The Delivery log section displays the history of the delivery progress of the message. This log only appears when the Sensor is configured as an MTA. The stage may be Bounce, Next hop, Quarantine, or Unknown.

A timestamp is generated at the start of each stage.

For each log entry, click the help icon for a pop-up showing details.

Quarantine log

The Quarantine log section displays the history of the quarantine actions taken on the message. This log only appears when the message has been quarantined. The stage may be Quarantined, Released by user (user ID shown), Deleted by user (user ID shown), Deleted by retention (system data retention filesystem usage and/or timeout was reached), or Unknown.

A timestamp is generated at the start of each stage.

For each log entry, click the help icon for a pop-up showing details.

Attachments

The Attachments section provides details of the attachment found in the message.

Note:

If there are no attachments in the message, this section will not appear.

URLs

The URLs section provides details of the URLs found in the message.

Note:

If there are no URLs in the message, this section will not appear.

Detections

The Detections section is a list containing details about threats or anomalies that are found in the message and that are not directly associated to a specific URL or attachment.
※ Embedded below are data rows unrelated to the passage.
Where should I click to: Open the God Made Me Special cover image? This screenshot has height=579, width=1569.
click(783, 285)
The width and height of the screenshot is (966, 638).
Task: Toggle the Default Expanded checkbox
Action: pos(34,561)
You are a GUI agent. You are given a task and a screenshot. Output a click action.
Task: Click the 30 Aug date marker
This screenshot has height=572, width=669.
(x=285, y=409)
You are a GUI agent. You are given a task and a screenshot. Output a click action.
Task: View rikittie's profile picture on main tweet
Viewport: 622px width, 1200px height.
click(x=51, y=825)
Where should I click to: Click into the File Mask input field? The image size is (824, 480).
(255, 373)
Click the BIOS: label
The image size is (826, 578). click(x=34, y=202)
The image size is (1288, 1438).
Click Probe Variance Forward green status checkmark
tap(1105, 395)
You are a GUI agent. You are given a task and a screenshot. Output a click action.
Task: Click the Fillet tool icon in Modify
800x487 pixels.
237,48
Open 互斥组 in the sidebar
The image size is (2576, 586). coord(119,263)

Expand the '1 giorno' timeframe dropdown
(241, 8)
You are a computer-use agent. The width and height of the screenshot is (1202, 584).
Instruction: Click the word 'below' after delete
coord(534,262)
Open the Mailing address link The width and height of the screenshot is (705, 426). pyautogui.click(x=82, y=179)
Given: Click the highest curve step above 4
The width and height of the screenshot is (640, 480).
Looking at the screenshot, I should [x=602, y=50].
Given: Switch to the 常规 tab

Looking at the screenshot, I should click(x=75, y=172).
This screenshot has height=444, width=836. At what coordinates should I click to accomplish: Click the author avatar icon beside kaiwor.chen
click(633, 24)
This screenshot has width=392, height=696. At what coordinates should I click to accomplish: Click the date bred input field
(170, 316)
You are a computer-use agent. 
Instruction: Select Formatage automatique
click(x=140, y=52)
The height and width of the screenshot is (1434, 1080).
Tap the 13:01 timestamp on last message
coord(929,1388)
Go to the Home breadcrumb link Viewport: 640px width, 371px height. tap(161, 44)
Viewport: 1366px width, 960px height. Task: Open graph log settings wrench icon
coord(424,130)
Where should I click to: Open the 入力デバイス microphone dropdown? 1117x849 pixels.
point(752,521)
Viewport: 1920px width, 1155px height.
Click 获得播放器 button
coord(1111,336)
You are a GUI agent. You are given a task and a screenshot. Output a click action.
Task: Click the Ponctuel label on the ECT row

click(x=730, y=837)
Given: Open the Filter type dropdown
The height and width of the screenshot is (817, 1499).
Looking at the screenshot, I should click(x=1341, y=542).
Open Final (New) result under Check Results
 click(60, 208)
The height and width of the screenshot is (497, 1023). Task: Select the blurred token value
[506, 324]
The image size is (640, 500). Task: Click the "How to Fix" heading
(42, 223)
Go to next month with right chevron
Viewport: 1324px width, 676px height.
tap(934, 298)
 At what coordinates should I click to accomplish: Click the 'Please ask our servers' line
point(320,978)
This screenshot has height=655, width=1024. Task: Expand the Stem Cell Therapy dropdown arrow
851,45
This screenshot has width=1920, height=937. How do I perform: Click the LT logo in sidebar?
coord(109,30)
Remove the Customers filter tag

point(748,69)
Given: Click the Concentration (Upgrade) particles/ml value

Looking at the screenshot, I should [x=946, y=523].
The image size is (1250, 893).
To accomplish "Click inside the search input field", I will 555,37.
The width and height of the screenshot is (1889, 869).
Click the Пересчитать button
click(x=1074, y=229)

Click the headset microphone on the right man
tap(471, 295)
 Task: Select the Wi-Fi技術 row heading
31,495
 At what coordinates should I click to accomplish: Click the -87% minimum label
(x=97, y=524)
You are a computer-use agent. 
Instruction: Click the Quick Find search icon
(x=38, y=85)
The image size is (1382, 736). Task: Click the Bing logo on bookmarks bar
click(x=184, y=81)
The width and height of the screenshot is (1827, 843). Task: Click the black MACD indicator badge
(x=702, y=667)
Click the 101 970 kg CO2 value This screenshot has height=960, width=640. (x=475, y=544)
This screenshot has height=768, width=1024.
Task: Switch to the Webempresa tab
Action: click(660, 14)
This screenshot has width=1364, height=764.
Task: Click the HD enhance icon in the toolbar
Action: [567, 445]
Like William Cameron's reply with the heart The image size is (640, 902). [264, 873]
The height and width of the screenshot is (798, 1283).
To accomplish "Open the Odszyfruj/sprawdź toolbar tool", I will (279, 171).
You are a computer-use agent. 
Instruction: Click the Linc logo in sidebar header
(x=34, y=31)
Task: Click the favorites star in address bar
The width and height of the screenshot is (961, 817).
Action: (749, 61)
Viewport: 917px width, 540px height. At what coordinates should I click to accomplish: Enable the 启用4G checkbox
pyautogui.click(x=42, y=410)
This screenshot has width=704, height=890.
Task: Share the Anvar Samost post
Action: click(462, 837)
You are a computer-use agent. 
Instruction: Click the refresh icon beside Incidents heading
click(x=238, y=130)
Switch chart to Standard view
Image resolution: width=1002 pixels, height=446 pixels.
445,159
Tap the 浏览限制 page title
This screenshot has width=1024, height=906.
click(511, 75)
This may include anomalies identified in the analysis of email headers, or the text parts of the message. It displays the following data:

  • Detector To obtain detailed information about the detector that provided the evidence, click the Detector pop-up link.

  • Threat Name of the detected threat or security risk.

  • Threat class Name of the detected threat class.

  • Action Displays the action taken in response to the detected threat: BLOCK, LOG, OFF, or WARN.